Freshman in high school, so I think I was 14 years old, I stopped by the architecture college when visiting my older sister at university because I had always been curious about architecture and was taking drafting classes at school. Was immediately hooked and have never looked back.
I'm sure we've had this discussion already but I'll bite. Whilst I would love to woo you with a story that I am a late scholar or that I knew from I was a tadpole, it instead happened just about now in a season when the leaves begin to thin and fall back in the 1980s. Halloween wasn't actively practiced where I grew up, but one year in prep school we were invited to guise ourselves in the garb of our future careers. It was the first time I can consciously remember wanting to be an architect, and also the first time the profession actively disappointed me, because at that age I never knew how architects dressed.

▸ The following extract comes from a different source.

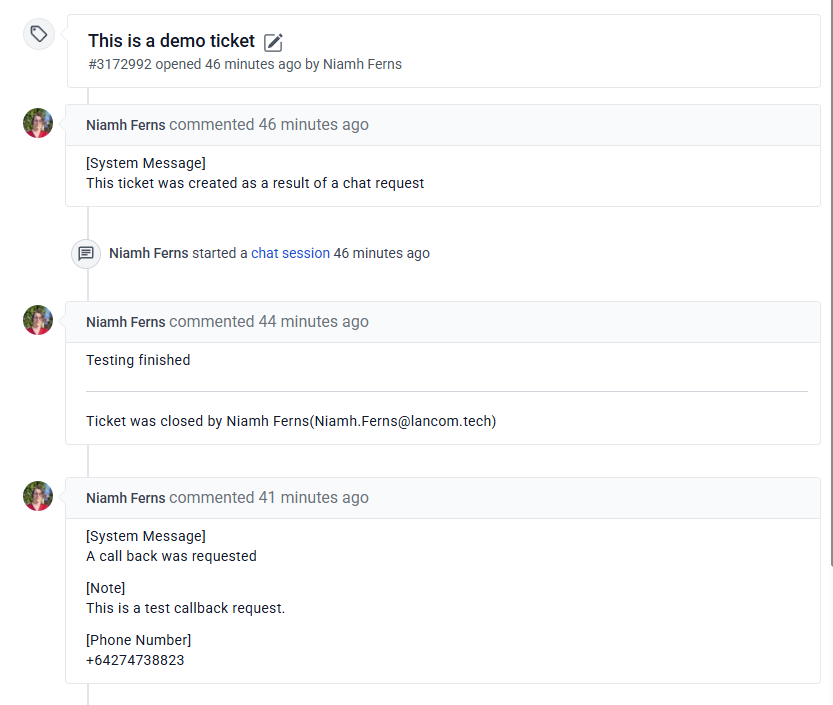
Task: Click author name on 41 minutes ago comment
Action: [x=126, y=498]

So instead I went dressed as a pilot.
perhaps I should use this story when asked why architects wear black. where is that why do architects wear black thread?
Well I started straight out of high school, there's a guy in my class who started as 27 year old, he's really cool, and one the youngest in attitude in the place...
but i saw one guy who was 50, and owns his own engineering firm, which i think he daughter is currently managing, and he was sick of architects telling him what to do, so he's doing a bachelor of architecture...
8, when i started drawing floor plans of 'dream' houses. also would do observation drawings - pencil and pastel mostly - of buildings around my small historic va town and, in some cases, sell them.
my best friend and i were constantly drawing car designs, so that was my fallback.
I'm like Steven, and started drawing houses when I was little.
But my first architectural memory was finding the brochure for our new subdivision in Northern Cal when I was five. It had a floor plan, which my mom told me showed the layout of rooms in our house. I looked at the plan, then looked up at the living room, family room, bedrooms, and instantly got it. When I was seven or eight, I started drawing house plans. When I was eleven, my parents gave me a brand-new drafting table with T-square and triangles. Woo hoo!
I will be 31 in a couple of weeks. I'm currently taking general education classes at a community college with the hopes of transferrering into my first year of a 4+2 arch. degree program in the fall of 2009. I'm doing all of this while carrying on with my 10-year Information Technology career, at least for the first 2 years of school.
I grew up in a small town in Indiana. I guarantee at the time that there was not a single architect living there...I had no idea that the profession even existed. Since then, I've lived in Oak Park IL, former home of FLW and taken up an interest in midcentury design.
As I got burned out on technology, it seemed natural to gravitate towards something that I enjoy rather than something I'm doing just for the paycheck.
Thought about as a kid while building tree houses and confirmed the desire in first year collage after finding a book about FLW/Fallingwater in the library, I found that regionally I had a tough time to get into the local University
(needed an under grad degree) so I applied to Landscape Architecture, after that I realized I still wanted to be an Architect and did my master's.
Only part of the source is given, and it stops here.